Britain shows you can increase euro area trade without a single currency

EMU may be helpful for trade – but it can also be counter-productive

by David Marsh

Mon 30 Apr 2012

The British economy has fallen back into recession, with latest news of a 0.2% GDP dip in the first quarter.

Despite this, the pound’s holding up surprisingly well against both the dollar and the euro. One background reason may be that, in a difficult global environment, Britain’s trade with its largest customers in continental Europe is performing relatively well.

According to European trade data, the UK last year remained the main trading partner (merchandise imports plus exports) of the 17 member countries of economic and monetary union (EMU), ahead of the US and China. In trade with Europe’s largest economy, Germany, the British are - again, followed by China and the US, but behind France and the Netherlands - foreign trade partners No. 3. Not a bad score.

As everyone in Europe knows, German industry is looking for customers on a global level. German companies are integrating economically not with EMU countries but with fast-growing emerging markets. Europe’s most intensive trade relations are still, however, within Europe. And here, the UK - in spite of non-membership of EMU - has a strong place.

In 2011, the UK increased exports to the 17 EMU members by 12% to €166bn, while China boosted sales to the euro bloc by 4% (to €217bn). Overall euro area foreign trade volume with the British weighed in at €379bn, well ahead of the US with €337bn, and China with €332bn.

The UK’s prowess in trade with Germany was also striking. British exports to Germany increased 27% in 2011, imports rose 16%.

German-British foreign trade volume last year was €147bn - €84bn in German exports, imports €63bn - compared with France (€169bn), the Netherlands (€159bn), China (€141bn), and the US (€125bn). Since EMU’s birth in 1999, trade between Germany and Britain developed far more dynamically than with Berlin’s main partner country, France. British exports to Germany increased 122% between 1998 and 2011, while imports increased 104%. French exports to Germany grew 52%, imports rose 88%.

There are many reasons for the surprising dynamism of UK-German trade. Good communications and transport links, and the English language skills of many German business people, are just part of the story.
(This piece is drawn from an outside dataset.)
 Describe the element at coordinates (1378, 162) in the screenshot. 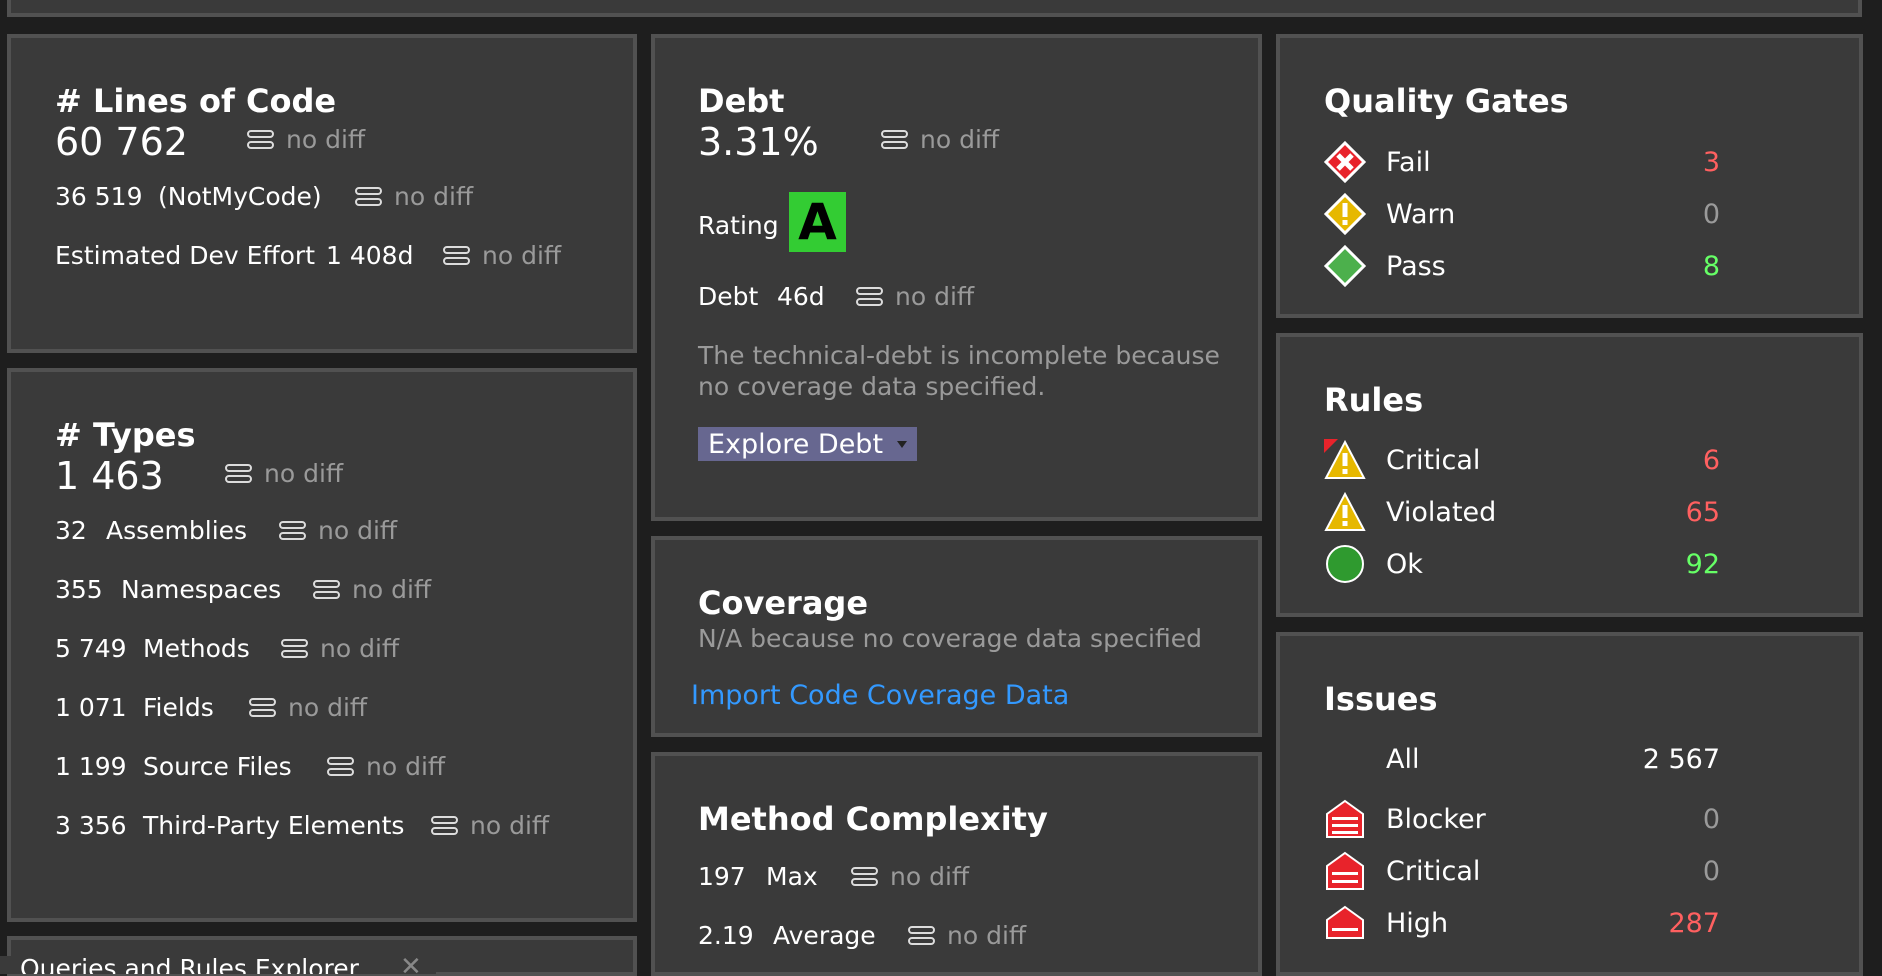

I see `gate-fail-row: Fail` at that location. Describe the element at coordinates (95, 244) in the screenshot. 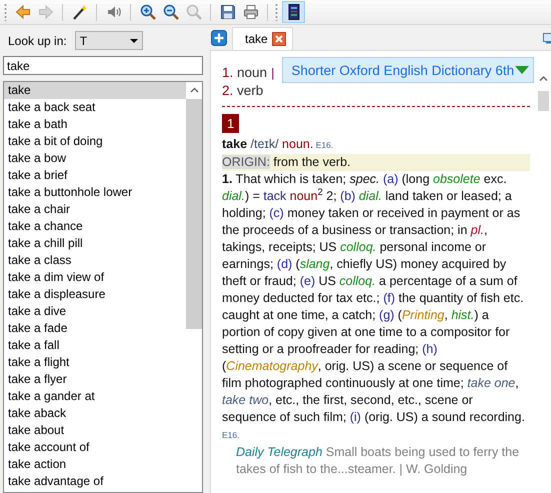

I see `word-list-item: take a chill pill` at that location.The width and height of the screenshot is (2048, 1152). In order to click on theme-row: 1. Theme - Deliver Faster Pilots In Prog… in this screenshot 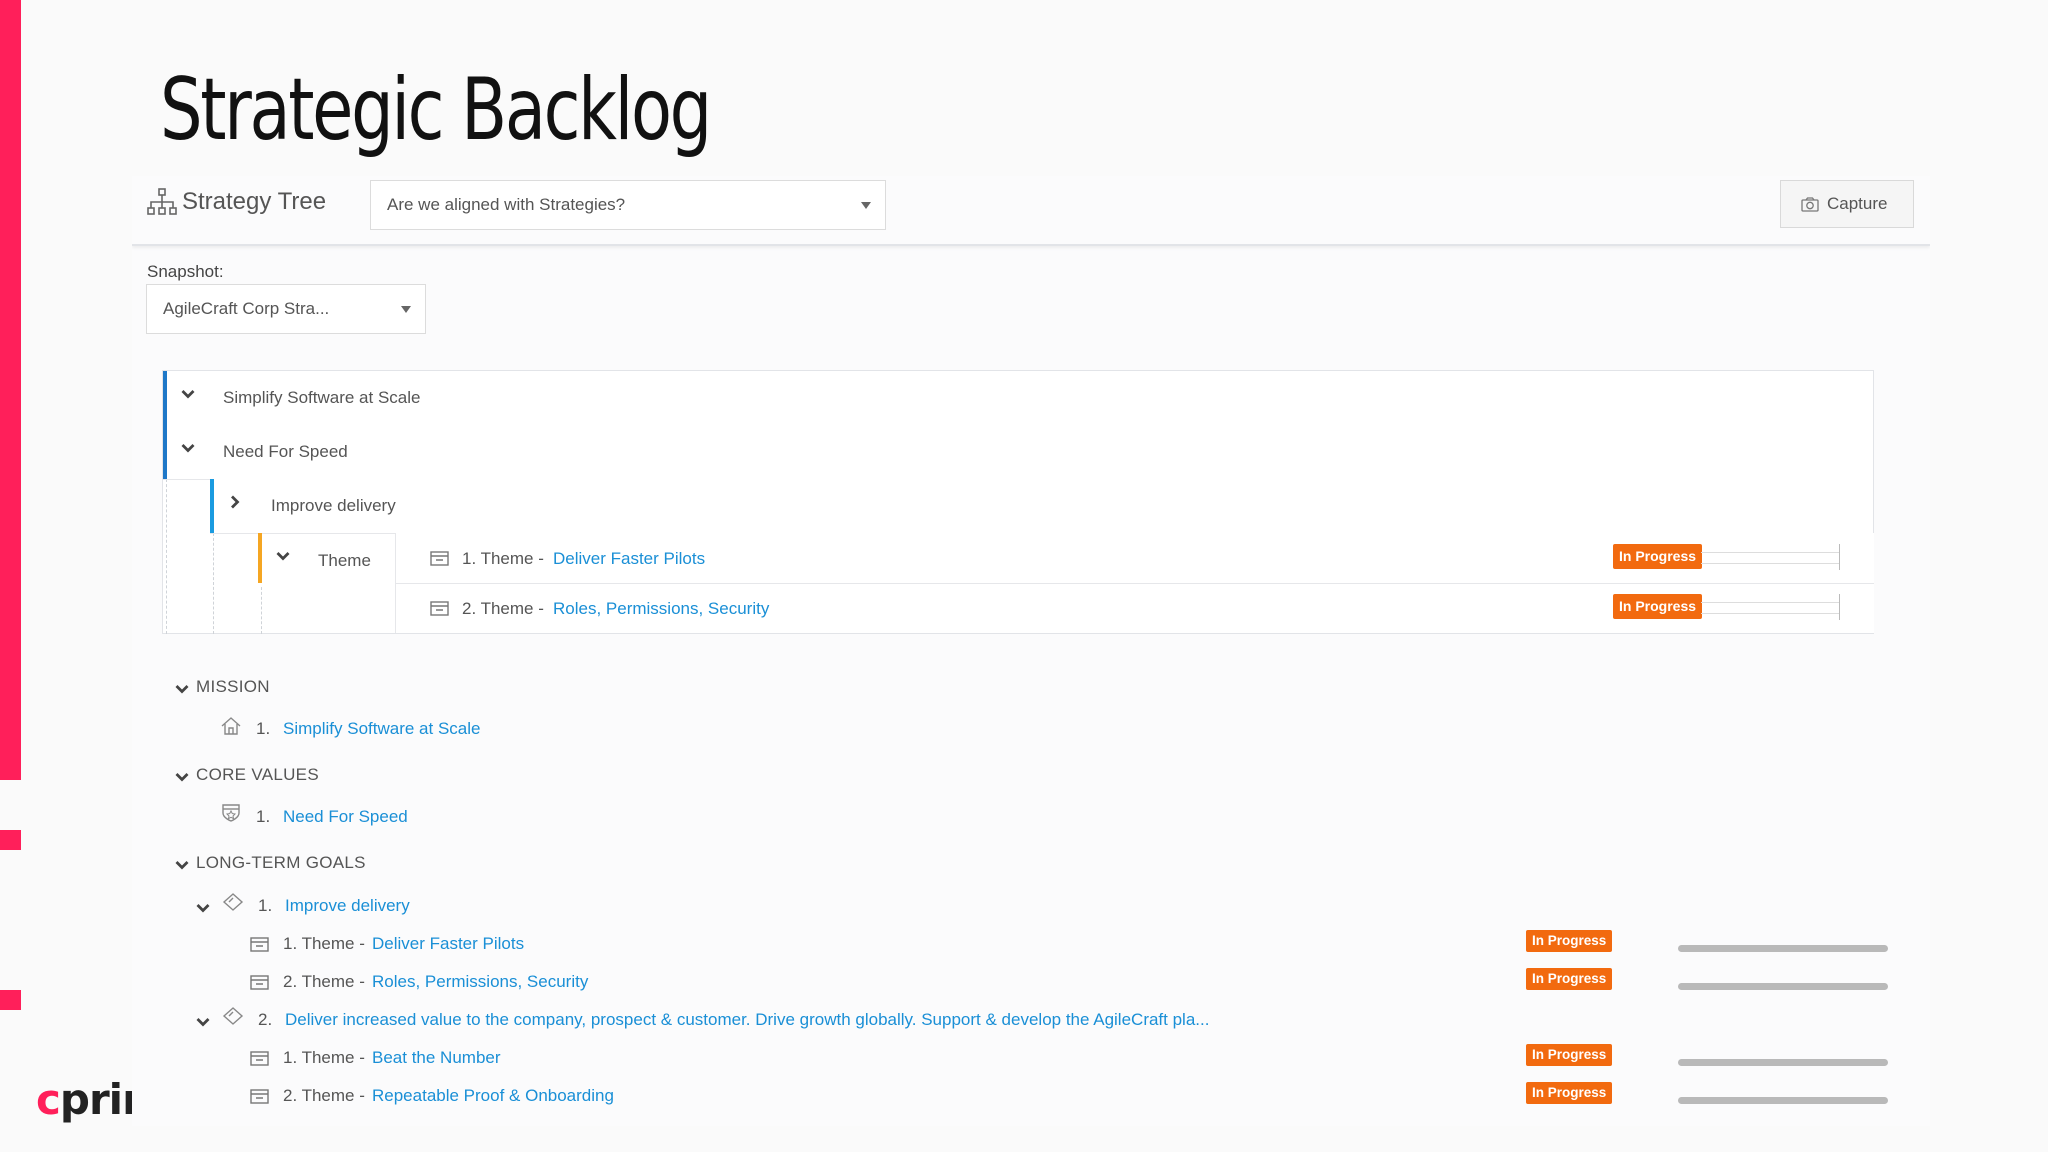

Personal/social links, from education to tourism, play a role too, as does the impact of the City of London. A key factor is the sheer weight of corporate and portfolio investment between the two countries, in varied sectors of the “real economy” ranging from manufacturing to logistics, energy, telecommunications and media. All this works through to the trade figures too.

One important reason for EMU was to promote trade. The British record since 1999 demonstrates that a single currency may be helpful, but it is not necessary to generate cross-border exchanges.

Economic decline in EMU’s peripheral countries underlines how monetary union can turn counterproductive.